[What you should do] Could you retype every line of the data underneath without altering anything?

(Data extracted from a collection)

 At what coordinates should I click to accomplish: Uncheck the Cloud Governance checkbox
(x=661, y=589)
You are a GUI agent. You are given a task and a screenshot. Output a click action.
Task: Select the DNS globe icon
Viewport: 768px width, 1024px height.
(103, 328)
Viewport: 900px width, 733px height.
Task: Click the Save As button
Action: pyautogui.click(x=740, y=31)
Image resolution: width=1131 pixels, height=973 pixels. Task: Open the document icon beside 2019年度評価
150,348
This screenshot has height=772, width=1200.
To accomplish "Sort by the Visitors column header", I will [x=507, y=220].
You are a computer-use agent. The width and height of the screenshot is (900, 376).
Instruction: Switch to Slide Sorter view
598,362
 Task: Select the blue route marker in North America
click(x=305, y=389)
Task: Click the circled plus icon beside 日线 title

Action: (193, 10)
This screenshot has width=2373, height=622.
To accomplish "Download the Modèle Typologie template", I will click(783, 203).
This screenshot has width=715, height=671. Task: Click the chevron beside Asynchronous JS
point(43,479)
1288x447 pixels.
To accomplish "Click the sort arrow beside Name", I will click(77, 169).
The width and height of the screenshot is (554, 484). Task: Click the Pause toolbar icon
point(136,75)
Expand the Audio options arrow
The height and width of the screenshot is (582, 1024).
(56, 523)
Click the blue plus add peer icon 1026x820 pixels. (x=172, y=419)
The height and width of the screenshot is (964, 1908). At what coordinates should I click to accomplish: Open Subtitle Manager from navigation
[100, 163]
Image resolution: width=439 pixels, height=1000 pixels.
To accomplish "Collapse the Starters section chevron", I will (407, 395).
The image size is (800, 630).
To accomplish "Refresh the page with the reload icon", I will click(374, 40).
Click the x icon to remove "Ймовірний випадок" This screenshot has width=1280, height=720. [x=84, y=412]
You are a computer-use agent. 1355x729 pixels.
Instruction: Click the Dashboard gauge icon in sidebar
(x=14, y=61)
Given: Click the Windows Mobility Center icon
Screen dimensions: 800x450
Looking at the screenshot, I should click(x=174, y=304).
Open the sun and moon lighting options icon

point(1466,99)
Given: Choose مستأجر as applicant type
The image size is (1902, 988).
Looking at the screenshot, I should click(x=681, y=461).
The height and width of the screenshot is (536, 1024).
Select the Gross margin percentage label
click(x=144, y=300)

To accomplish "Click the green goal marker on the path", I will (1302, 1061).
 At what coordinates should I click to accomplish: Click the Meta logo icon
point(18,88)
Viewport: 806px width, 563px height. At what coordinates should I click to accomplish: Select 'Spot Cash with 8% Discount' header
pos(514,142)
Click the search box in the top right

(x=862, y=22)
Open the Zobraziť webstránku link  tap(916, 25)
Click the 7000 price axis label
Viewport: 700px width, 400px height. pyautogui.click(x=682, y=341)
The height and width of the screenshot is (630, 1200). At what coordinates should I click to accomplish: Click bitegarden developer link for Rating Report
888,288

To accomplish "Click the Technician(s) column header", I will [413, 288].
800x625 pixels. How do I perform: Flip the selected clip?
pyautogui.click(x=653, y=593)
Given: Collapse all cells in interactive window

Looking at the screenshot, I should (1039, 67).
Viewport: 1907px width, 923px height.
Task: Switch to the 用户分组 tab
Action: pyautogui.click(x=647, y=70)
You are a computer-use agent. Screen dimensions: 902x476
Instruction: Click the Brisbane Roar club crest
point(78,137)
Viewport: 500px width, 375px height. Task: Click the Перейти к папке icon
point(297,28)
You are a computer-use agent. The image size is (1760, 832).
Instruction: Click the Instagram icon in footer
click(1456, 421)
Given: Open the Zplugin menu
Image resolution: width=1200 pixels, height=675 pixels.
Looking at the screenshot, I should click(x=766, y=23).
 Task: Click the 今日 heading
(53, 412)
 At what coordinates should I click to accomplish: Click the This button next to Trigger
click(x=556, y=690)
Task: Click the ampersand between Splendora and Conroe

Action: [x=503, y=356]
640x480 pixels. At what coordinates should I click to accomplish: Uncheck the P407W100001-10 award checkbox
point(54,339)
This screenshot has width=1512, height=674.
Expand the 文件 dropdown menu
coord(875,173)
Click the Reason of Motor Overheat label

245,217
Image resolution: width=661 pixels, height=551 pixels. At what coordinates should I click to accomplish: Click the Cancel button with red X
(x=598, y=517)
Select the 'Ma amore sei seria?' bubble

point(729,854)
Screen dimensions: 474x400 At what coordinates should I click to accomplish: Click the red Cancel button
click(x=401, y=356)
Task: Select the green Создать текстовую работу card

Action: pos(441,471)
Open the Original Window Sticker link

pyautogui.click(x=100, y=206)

[Final answer]
 At what coordinates should I click to accomplish: Uncheck the Cloud Governance checkbox
(x=661, y=589)
You are a GUI agent. You are given a task and a screenshot. Output a click action.
Task: Select the DNS globe icon
Viewport: 768px width, 1024px height.
(103, 328)
Viewport: 900px width, 733px height.
Task: Click the Save As button
Action: pyautogui.click(x=740, y=31)
Image resolution: width=1131 pixels, height=973 pixels. Task: Open the document icon beside 2019年度評価
150,348
This screenshot has height=772, width=1200.
To accomplish "Sort by the Visitors column header", I will [x=507, y=220].
You are a computer-use agent. The width and height of the screenshot is (900, 376).
Instruction: Switch to Slide Sorter view
598,362
 Task: Select the blue route marker in North America
click(x=305, y=389)
Task: Click the circled plus icon beside 日线 title

Action: (193, 10)
This screenshot has width=2373, height=622.
To accomplish "Download the Modèle Typologie template", I will click(783, 203).
This screenshot has width=715, height=671. Task: Click the chevron beside Asynchronous JS
point(43,479)
1288x447 pixels.
To accomplish "Click the sort arrow beside Name", I will click(77, 169).
The width and height of the screenshot is (554, 484). Task: Click the Pause toolbar icon
point(136,75)
Expand the Audio options arrow
The height and width of the screenshot is (582, 1024).
(56, 523)
Click the blue plus add peer icon 1026x820 pixels. (x=172, y=419)
The height and width of the screenshot is (964, 1908). At what coordinates should I click to accomplish: Open Subtitle Manager from navigation
[100, 163]
Image resolution: width=439 pixels, height=1000 pixels.
To accomplish "Collapse the Starters section chevron", I will (407, 395).
The image size is (800, 630).
To accomplish "Refresh the page with the reload icon", I will click(374, 40).
Click the x icon to remove "Ймовірний випадок" This screenshot has width=1280, height=720. [x=84, y=412]
You are a computer-use agent. 1355x729 pixels.
Instruction: Click the Dashboard gauge icon in sidebar
(x=14, y=61)
Given: Click the Windows Mobility Center icon
Screen dimensions: 800x450
Looking at the screenshot, I should click(x=174, y=304).
Open the sun and moon lighting options icon

point(1466,99)
Given: Choose مستأجر as applicant type
The image size is (1902, 988).
Looking at the screenshot, I should click(x=681, y=461).
The height and width of the screenshot is (536, 1024).
Select the Gross margin percentage label
click(x=144, y=300)

To accomplish "Click the green goal marker on the path", I will (1302, 1061).
 At what coordinates should I click to accomplish: Click the Meta logo icon
point(18,88)
Viewport: 806px width, 563px height. At what coordinates should I click to accomplish: Select 'Spot Cash with 8% Discount' header
pos(514,142)
Click the search box in the top right

(x=862, y=22)
Open the Zobraziť webstránku link  tap(916, 25)
Click the 7000 price axis label
Viewport: 700px width, 400px height. pyautogui.click(x=682, y=341)
The height and width of the screenshot is (630, 1200). At what coordinates should I click to accomplish: Click bitegarden developer link for Rating Report
888,288

To accomplish "Click the Technician(s) column header", I will [413, 288].
800x625 pixels. How do I perform: Flip the selected clip?
pyautogui.click(x=653, y=593)
Given: Collapse all cells in interactive window

Looking at the screenshot, I should (1039, 67).
Viewport: 1907px width, 923px height.
Task: Switch to the 用户分组 tab
Action: pyautogui.click(x=647, y=70)
You are a computer-use agent. Screen dimensions: 902x476
Instruction: Click the Brisbane Roar club crest
point(78,137)
Viewport: 500px width, 375px height. Task: Click the Перейти к папке icon
point(297,28)
You are a computer-use agent. The image size is (1760, 832).
Instruction: Click the Instagram icon in footer
click(1456, 421)
Given: Open the Zplugin menu
Image resolution: width=1200 pixels, height=675 pixels.
Looking at the screenshot, I should click(x=766, y=23).
 Task: Click the 今日 heading
(53, 412)
 At what coordinates should I click to accomplish: Click the This button next to Trigger
click(x=556, y=690)
Task: Click the ampersand between Splendora and Conroe

Action: [x=503, y=356]
640x480 pixels. At what coordinates should I click to accomplish: Uncheck the P407W100001-10 award checkbox
point(54,339)
This screenshot has width=1512, height=674.
Expand the 文件 dropdown menu
coord(875,173)
Click the Reason of Motor Overheat label

245,217
Image resolution: width=661 pixels, height=551 pixels. At what coordinates should I click to accomplish: Click the Cancel button with red X
(x=598, y=517)
Select the 'Ma amore sei seria?' bubble

point(729,854)
Screen dimensions: 474x400 At what coordinates should I click to accomplish: Click the red Cancel button
click(x=401, y=356)
Task: Select the green Создать текстовую работу card

Action: pos(441,471)
Open the Original Window Sticker link

pyautogui.click(x=100, y=206)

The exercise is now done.